**Prompt:** Go through the listing and pick out each line with the word "agent" in it.
***** Data under study
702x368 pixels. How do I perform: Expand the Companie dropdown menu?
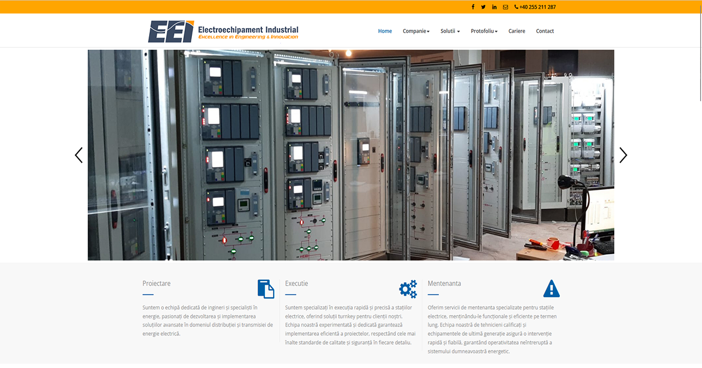pos(416,31)
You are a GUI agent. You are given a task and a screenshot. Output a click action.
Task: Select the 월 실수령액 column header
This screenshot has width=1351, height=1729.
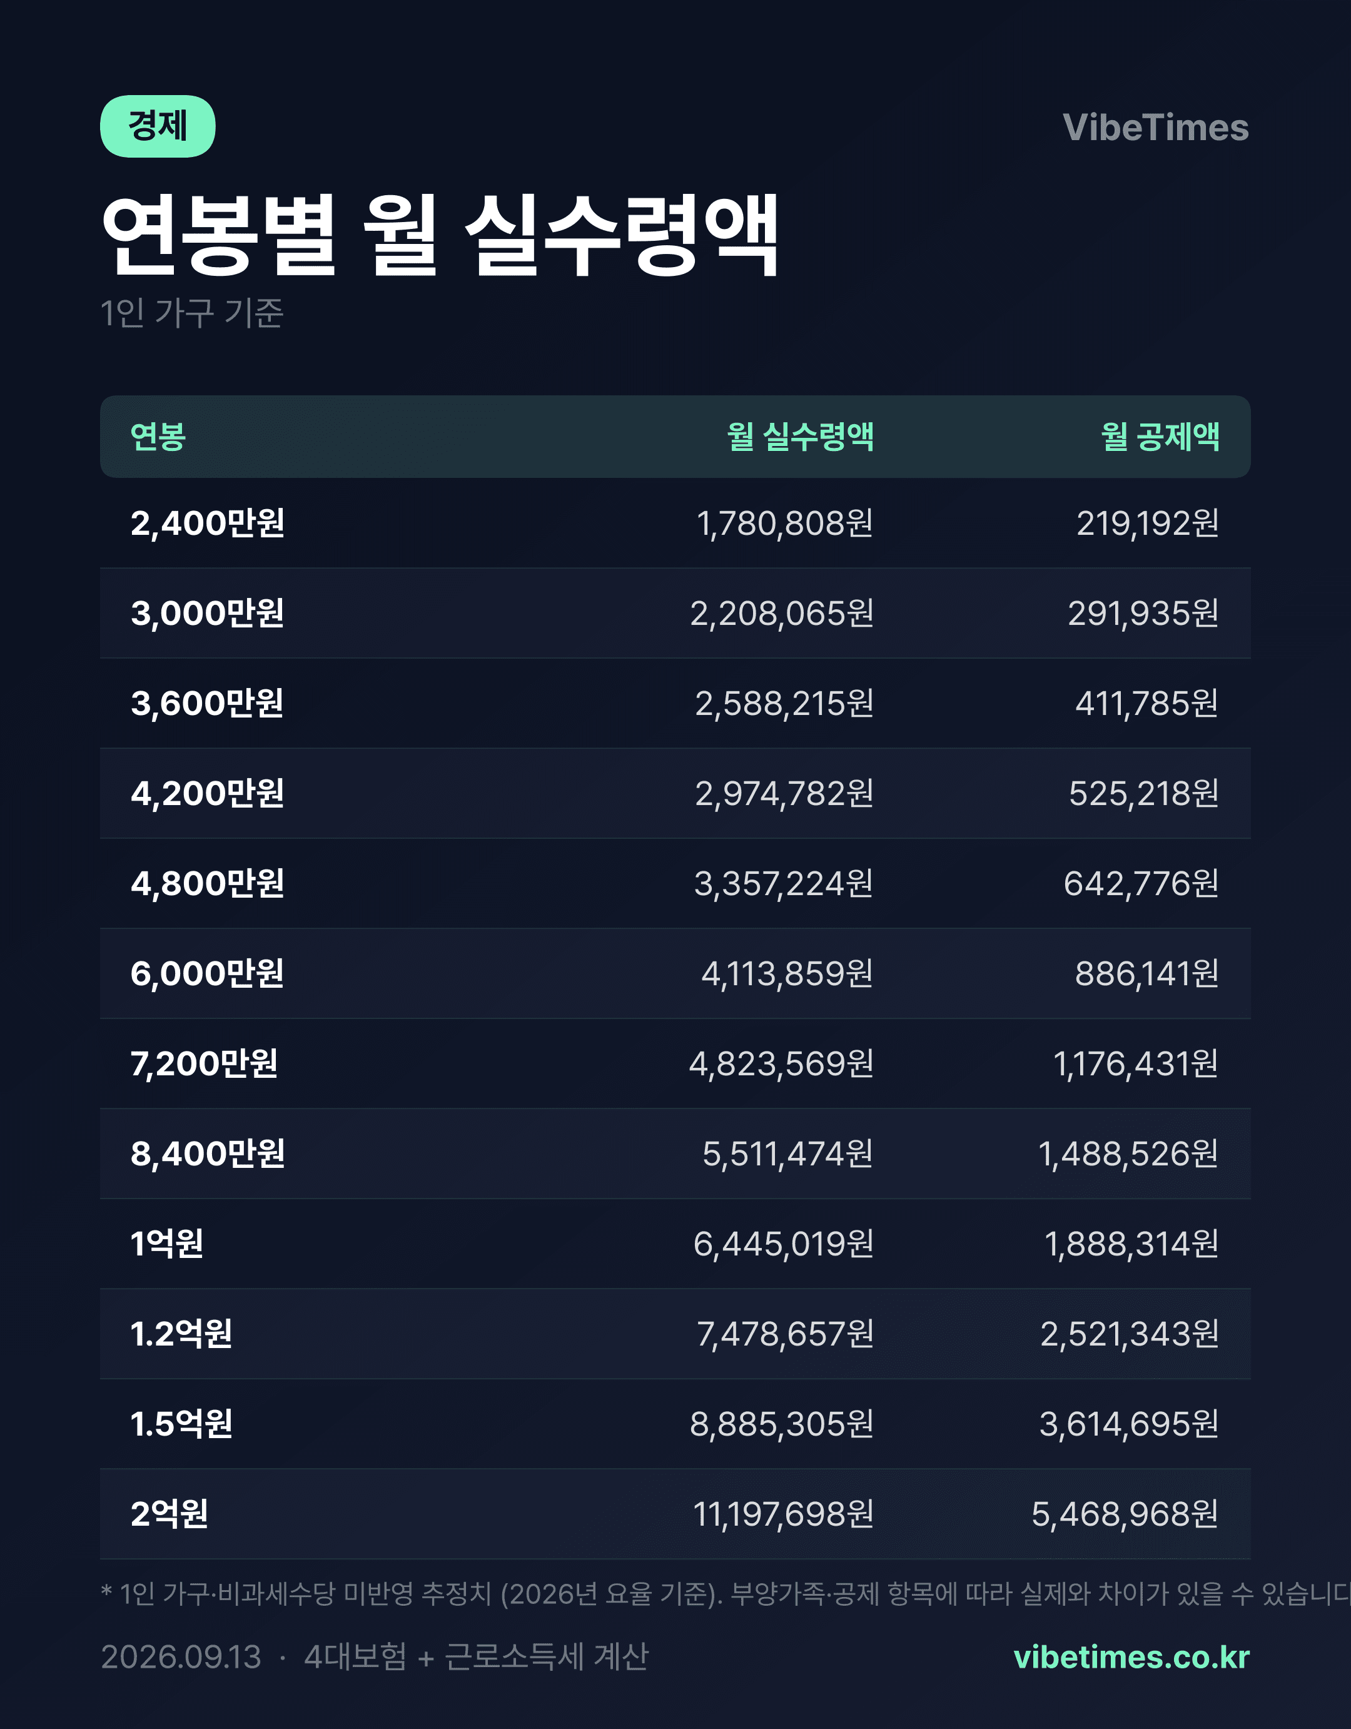[x=800, y=436]
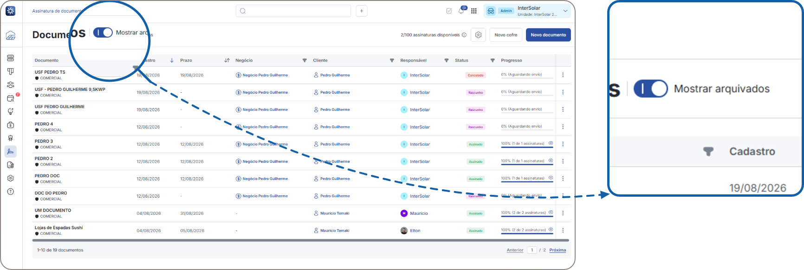Sort by the Prazo column arrows

[227, 60]
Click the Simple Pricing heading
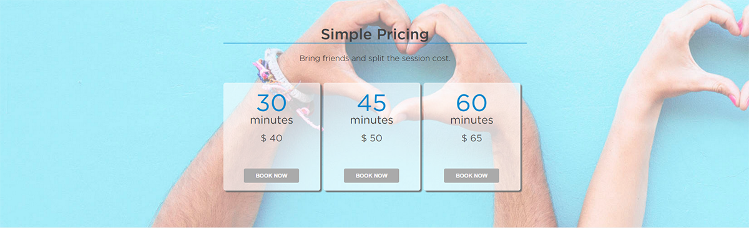The width and height of the screenshot is (749, 228). [375, 34]
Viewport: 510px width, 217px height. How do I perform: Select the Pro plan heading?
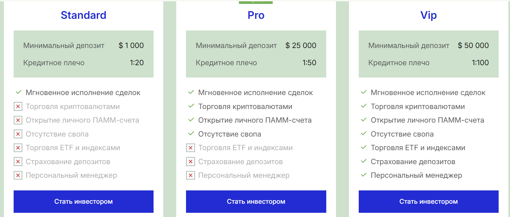point(256,15)
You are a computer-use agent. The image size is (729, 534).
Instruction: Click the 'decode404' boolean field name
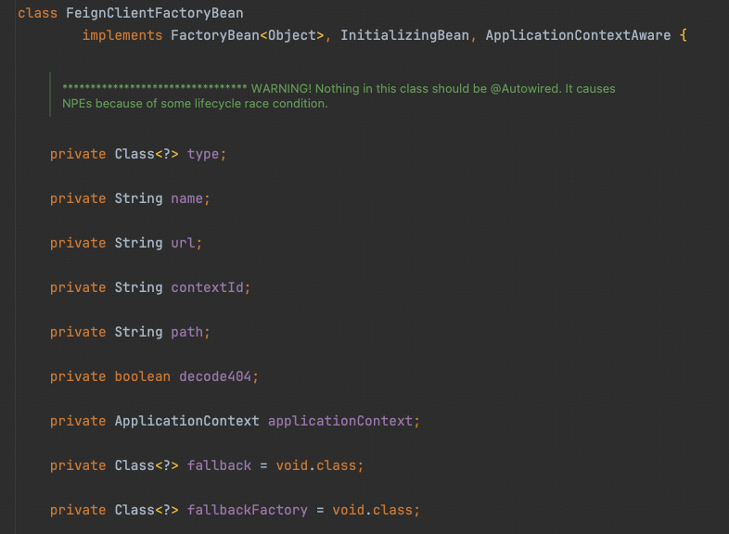coord(217,376)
**********
**Answer box:**
You are a GUI agent. You are given a task and a screenshot. Output a click action.
You are a computer-use agent. The image size is (729, 534).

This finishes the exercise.